A lot of the inspiration for the Scene Look comes from standards set by Emo fashion sensibility. The hair is always choppy, shaggy, and the accessories are more extreme. Scenester kids will typically opt for gauged ear piercings over the multiple-ladder type, will go for false eyelashes versus mascara, and will always find the skinniest jeans they can wedge themselves into in the loudest colors and patterns possible.
According to those who claim to be in the know, “Scene is about the music”, but the internet is packed with “How to Be Scene” blogs and sites whose content is virtually indentical with step by step instructions and lists of what to buy, wear, and do to be “scene”. They all stress being “original” and are more than happy to tell you how to do that.

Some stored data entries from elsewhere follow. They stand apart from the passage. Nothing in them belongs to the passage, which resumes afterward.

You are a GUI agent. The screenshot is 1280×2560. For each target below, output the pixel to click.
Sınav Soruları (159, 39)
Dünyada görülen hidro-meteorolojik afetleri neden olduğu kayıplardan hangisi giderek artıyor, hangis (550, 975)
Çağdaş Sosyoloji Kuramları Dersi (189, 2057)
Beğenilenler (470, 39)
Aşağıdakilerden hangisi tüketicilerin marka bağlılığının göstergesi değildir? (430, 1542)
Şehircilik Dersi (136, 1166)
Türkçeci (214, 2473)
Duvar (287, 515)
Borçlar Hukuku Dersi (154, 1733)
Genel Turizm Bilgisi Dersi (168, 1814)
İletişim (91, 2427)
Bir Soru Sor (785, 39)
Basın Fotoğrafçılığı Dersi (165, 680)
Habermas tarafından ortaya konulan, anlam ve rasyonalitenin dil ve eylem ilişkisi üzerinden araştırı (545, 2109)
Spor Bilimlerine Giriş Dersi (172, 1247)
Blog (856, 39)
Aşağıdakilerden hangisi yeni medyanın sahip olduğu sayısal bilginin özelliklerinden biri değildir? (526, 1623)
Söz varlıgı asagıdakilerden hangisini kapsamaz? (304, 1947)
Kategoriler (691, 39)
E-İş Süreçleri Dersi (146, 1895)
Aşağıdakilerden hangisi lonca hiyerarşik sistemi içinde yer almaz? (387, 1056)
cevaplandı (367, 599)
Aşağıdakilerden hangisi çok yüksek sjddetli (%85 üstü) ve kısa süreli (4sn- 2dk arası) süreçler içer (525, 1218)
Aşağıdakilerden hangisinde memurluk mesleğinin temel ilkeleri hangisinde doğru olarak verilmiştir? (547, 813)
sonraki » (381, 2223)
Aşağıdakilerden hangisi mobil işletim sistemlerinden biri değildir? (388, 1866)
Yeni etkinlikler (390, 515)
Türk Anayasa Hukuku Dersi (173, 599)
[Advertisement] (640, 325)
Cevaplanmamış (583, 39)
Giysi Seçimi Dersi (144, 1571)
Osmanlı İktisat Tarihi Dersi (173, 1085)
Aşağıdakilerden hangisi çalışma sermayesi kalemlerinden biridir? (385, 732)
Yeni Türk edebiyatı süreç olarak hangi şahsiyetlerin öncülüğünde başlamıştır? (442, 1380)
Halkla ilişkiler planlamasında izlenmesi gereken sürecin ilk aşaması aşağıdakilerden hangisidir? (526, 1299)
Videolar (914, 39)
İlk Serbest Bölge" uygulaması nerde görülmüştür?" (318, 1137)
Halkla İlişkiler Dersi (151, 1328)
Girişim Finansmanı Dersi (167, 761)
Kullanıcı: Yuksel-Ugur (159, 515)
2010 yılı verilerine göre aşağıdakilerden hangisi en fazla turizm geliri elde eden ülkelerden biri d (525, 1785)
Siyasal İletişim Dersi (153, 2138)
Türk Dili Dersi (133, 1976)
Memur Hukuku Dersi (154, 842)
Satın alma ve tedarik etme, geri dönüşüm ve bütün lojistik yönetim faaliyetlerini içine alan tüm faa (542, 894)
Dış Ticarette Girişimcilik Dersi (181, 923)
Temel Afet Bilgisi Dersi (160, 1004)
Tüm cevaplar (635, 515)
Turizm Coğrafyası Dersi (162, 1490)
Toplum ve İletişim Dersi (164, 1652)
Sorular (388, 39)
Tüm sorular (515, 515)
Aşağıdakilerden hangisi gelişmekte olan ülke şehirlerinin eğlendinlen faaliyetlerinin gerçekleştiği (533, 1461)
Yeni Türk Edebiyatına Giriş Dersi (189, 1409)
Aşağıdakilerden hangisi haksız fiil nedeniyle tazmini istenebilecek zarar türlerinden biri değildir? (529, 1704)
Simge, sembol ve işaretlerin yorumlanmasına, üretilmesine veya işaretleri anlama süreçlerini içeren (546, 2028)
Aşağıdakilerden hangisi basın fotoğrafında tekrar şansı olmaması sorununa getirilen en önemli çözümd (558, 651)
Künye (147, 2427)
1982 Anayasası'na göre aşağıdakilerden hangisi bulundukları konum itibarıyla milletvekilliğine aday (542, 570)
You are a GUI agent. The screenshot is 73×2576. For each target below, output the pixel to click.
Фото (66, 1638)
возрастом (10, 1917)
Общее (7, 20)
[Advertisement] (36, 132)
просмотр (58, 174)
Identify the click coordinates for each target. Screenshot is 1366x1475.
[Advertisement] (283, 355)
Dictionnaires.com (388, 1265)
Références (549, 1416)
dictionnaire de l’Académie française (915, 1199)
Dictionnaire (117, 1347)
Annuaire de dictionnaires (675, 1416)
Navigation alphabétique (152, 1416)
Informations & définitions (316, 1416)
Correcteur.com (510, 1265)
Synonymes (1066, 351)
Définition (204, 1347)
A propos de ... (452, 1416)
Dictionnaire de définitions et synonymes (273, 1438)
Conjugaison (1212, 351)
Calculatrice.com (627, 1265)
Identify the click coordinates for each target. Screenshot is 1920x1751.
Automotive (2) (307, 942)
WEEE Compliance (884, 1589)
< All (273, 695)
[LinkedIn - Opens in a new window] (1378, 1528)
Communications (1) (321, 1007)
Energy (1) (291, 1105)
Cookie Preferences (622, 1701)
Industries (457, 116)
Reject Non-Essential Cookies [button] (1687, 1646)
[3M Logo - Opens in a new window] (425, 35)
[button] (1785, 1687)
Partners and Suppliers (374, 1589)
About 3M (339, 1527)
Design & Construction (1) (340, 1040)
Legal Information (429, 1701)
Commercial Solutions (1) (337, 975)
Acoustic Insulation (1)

How to cut the Basic Scene Girl’s Haircut:
The basic scene girl’s haircut is a long-layered affair that features choppy layers and bold streaks of color. To craft this look, start with the seven-section parting (which is doubly important when dealing with such long hair) or simply divide the hair into upper, middle and lower sections in order to secure it for working in sections.
The top layers of the hair in the top and around the parietal ridge are lifted to a 180-degree elevation and then cut straight across to create the “long-layered” look. Once the upper portions are cut, re-secure the hair and leave down a lock on each side and in back to provide a guide for the sides and middle back cuts.
These mid-level layers should be cut by lifting the hair to a 90-degree elevation and cutting the layers vertically. Make the lengths here about an inch longer than the guide you left hanging from the upper sections. With long faces or really thick hair, you may need to divide the middle-layers into two separate stages and cut the lower half of the middle section longer than the upper half. Do that which you feel provides the best balance for the cut.
The lower stage of the hair is held to a 45-degree elevation and is cut perpendicular to the hair’s position. As with the middle stage, if the hair is very thick, you can divide this lower portion into two stages and create steeper layering. Just be sure to cut the upper half of this lower stage at an angle to balance things.
Once all the layers are completed, texture the hair by using a point cutting technique to create choppiness in the layers. Simply hold the hair away from the scalp segment by segment and point the scissors inward toward the scalp, cutting the hair into points. The shallower the angle, the choppier the look will appear. Steeper angles will create a finer-grained texture in the finished style.